Copy out the data from the start through the line containing "(1269, 56).", keeping every line whole. Multiply each coordinate given in the answers by 0.6 and round to whole numbers, with halves rounding up.
--------------------
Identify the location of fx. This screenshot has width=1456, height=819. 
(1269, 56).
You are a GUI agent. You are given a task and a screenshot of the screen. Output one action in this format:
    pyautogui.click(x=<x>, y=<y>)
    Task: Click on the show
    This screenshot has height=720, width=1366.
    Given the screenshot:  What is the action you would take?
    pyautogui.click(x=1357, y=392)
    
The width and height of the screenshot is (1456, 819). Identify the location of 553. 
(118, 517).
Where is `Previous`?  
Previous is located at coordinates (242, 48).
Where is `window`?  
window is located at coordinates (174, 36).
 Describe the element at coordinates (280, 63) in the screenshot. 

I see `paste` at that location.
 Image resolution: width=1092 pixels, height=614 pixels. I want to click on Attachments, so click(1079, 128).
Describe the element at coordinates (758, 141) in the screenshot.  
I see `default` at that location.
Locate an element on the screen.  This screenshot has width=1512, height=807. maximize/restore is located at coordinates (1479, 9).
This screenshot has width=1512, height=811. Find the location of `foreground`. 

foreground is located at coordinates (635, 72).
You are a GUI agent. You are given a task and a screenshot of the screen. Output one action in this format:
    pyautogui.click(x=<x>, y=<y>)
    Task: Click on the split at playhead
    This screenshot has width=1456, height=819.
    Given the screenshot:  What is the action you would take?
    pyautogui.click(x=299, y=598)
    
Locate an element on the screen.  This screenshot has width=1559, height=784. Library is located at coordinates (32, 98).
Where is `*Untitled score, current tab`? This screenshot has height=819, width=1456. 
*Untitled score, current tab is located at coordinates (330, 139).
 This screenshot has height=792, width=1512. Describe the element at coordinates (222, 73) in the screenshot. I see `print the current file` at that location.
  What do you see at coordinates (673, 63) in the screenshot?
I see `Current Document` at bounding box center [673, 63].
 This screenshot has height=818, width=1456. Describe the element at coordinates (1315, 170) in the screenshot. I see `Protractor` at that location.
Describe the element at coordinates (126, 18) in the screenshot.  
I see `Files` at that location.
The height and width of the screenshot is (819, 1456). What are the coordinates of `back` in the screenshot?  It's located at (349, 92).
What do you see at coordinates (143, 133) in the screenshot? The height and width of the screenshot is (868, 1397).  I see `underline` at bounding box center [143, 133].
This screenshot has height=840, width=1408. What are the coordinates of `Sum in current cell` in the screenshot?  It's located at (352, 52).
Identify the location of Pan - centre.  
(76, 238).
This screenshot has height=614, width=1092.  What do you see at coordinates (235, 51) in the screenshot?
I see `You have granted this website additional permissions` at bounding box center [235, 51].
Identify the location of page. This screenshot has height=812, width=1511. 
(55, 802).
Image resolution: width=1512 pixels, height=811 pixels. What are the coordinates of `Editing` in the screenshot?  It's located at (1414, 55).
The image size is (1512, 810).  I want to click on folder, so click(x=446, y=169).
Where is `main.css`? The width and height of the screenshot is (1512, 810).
--------------------
• The answer:
Identify the location of fx. This screenshot has width=1456, height=819. 
(761, 34).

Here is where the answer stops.